Quand révolution sexuelle rime avec révolution lexicale

Avant les années 1950, des mots aujourd’hui d’usage courant, tel que seks, n’existaient pas encore en néerlandais. De la banalisation de mots auparavant jugés scabreux jusqu’à la création de néologismes, la révolution sexuelle et les changements sociaux qu’elle a entraînés se sont manifestés jusque dans la langue. Cela signifie-t-il pour autant que tous les tabous langagiers soient tombés?

Dans les années 1950, le terme seks (rapport sexuel), ainsi que des mots tels que sex-appeal et sex-bom (bombe sexuelle) ont été introduits dans la langue néerlandaise, ceci par le biais de blockbusters américains mettant en scène des stars comme Marilyn Monroe. Cette évolution n’est pas allée de soi, ainsi qu’on peut le déduire d’un article de presse du 25 mars 1950: le journaliste y exprime le dégoût que lui inspire une salle de cinéma bondée «de gens qui regardent bouche bée une avalanche de sexe». Cependant, le mot seks, emprunté à l’anglais, représentait une solution pratique pour qualifier, sans avoir à rougir, un phénomène pour lequel il n’existait pas de vocable néerlandais convenant à un usage en société.

Au cours des années 1960, la révolution sexuelle a déferlé sur les Plats Pays. Cette révolution est allée de pair avec d’autres changements sociaux: la jeunesse s’oppose à l’autorité en place; la société se démocratise; en outre, aux Pays-Bas (avant la Belgique), on assiste à une dépilarisation rapide –autrement dit à la fin d’une société scindée en groupes en fonction de convictions politiques, confessionnelles ou philosophiques.

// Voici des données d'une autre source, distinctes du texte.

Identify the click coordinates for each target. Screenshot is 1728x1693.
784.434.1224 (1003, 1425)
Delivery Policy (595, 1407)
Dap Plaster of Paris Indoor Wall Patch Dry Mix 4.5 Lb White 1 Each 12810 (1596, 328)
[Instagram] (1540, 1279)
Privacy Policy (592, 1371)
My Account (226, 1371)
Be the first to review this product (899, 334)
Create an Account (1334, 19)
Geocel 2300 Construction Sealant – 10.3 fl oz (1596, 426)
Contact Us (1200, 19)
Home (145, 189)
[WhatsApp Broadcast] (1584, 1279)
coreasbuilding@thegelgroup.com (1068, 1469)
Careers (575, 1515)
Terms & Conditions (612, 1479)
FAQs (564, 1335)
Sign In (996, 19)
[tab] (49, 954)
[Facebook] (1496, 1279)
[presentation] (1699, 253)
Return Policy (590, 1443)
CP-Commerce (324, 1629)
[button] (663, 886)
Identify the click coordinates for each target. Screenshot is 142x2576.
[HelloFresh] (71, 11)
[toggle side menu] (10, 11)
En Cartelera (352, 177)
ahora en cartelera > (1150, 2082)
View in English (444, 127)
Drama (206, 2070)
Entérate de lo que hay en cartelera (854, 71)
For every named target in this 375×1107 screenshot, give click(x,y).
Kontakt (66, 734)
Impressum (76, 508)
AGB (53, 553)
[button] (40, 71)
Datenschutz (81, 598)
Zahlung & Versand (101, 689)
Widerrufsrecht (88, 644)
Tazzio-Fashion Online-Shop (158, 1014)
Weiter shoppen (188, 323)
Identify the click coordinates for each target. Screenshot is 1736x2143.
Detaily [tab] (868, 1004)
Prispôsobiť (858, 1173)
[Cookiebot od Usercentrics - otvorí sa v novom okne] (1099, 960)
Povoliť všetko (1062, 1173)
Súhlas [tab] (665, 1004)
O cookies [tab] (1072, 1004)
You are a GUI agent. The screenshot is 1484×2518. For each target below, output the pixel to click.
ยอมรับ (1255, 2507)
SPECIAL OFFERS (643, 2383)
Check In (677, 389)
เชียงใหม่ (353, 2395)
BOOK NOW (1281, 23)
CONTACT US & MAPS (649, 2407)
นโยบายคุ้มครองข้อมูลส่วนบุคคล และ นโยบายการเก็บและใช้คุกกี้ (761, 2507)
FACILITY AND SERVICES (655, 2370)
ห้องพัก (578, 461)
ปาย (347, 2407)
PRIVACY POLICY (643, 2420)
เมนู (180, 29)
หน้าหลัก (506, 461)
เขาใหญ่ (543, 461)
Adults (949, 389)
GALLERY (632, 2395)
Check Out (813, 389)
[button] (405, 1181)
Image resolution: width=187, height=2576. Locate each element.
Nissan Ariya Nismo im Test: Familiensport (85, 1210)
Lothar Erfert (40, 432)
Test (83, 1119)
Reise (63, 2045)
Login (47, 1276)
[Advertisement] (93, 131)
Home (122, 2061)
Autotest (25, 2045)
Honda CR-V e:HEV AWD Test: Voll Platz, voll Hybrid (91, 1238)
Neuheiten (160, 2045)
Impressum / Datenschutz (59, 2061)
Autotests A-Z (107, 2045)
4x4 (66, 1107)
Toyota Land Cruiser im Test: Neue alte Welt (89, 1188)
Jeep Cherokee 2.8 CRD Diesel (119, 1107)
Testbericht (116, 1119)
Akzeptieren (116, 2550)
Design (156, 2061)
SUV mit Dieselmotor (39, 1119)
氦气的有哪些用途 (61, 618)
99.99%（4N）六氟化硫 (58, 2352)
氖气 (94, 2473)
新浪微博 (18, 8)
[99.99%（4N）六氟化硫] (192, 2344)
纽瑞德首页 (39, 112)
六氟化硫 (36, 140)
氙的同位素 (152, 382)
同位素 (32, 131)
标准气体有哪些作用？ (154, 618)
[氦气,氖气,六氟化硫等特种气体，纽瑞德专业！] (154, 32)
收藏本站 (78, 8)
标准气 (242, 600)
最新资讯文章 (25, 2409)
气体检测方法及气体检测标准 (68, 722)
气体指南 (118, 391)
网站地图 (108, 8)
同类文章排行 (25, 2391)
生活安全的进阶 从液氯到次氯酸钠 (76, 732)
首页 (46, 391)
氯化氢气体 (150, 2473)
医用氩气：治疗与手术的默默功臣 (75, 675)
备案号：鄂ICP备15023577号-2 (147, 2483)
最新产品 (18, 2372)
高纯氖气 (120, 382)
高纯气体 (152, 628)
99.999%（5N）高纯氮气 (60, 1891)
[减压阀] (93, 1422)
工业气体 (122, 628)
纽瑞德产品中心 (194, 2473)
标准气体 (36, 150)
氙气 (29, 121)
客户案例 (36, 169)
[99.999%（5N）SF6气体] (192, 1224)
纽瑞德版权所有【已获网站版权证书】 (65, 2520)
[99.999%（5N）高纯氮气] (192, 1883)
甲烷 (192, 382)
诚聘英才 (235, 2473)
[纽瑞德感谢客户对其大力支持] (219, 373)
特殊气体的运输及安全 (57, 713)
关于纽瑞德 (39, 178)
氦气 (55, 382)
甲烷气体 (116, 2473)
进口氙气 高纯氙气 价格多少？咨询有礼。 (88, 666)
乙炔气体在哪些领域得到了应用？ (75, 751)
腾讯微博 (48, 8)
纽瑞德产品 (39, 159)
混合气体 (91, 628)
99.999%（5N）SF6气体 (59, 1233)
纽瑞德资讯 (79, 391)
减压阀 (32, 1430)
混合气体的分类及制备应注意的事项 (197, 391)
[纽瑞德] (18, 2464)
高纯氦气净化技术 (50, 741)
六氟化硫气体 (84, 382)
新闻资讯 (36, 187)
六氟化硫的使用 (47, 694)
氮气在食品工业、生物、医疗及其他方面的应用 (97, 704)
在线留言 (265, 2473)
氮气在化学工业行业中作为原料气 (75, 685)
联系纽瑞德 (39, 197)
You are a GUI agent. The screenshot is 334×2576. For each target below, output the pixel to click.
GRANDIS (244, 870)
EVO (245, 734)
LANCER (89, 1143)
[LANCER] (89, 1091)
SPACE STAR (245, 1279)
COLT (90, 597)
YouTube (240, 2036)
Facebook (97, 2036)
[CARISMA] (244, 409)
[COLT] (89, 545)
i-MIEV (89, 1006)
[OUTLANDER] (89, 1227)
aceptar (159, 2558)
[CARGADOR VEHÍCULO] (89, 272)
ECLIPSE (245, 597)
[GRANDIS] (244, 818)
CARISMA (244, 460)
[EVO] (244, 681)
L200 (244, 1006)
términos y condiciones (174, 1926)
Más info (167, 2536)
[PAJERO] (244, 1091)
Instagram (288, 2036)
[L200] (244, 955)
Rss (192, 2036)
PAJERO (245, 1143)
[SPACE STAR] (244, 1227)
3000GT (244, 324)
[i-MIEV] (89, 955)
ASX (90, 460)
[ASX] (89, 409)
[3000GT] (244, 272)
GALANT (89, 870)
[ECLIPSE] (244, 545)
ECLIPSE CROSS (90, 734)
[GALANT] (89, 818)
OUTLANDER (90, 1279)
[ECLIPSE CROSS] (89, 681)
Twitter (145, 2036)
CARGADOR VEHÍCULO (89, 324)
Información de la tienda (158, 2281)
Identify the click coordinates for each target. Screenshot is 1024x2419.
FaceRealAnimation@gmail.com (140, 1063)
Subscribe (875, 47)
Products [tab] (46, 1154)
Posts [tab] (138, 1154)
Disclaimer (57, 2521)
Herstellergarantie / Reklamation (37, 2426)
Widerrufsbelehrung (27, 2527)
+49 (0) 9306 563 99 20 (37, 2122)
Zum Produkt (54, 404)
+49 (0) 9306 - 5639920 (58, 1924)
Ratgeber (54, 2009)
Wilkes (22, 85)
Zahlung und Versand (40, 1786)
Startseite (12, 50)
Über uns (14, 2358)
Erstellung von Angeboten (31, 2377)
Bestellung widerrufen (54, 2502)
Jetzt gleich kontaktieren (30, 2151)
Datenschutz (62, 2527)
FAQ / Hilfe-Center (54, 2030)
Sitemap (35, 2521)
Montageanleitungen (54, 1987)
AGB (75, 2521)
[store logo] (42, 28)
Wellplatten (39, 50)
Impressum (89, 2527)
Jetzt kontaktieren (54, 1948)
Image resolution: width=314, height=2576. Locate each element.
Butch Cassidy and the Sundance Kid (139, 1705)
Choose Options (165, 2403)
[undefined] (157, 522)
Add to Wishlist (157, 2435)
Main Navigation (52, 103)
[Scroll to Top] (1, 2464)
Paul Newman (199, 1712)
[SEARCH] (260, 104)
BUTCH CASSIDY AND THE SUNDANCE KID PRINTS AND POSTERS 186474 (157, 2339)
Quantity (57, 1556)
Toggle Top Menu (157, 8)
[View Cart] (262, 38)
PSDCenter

En 1969 apparaît Dolle Mina, un mouvement luttant pour l’émancipation des femmes et l’égalité des sexes. Ceci est facilité par l’invention de contraceptifs féminins, entre autres de pil (la pilule) ou anticonceptiepil (pilule contraceptive), het spiraaltje (le stérilet), de prikpil (l’injection d’acétate de médroxyprogestérone) et het dalkonschildje (le Dalkon Shield). Pour la première fois, les femmes maîtrisent elles-mêmes le risque de grossesse; sexualité et mariage se trouvent séparés. Parallèlement, les mouvements Provo et hippie encouragent de vrije liefde (l’amour libre), de partnerruil (l’échange de partenaires) et de buitenechtelijke seks (les rapports sexuels extraconjugaux). Tout cela a donné naissance à nombre de nouveaux mots néerlandais dont ceux mentionnés ci-dessus.

La jeunesse commence à parler ouvertement des diverses formes de sexualité et opte pour des termes crus considérés jusque-là comme des gros mots: kut (chatte), lul (bite), etc.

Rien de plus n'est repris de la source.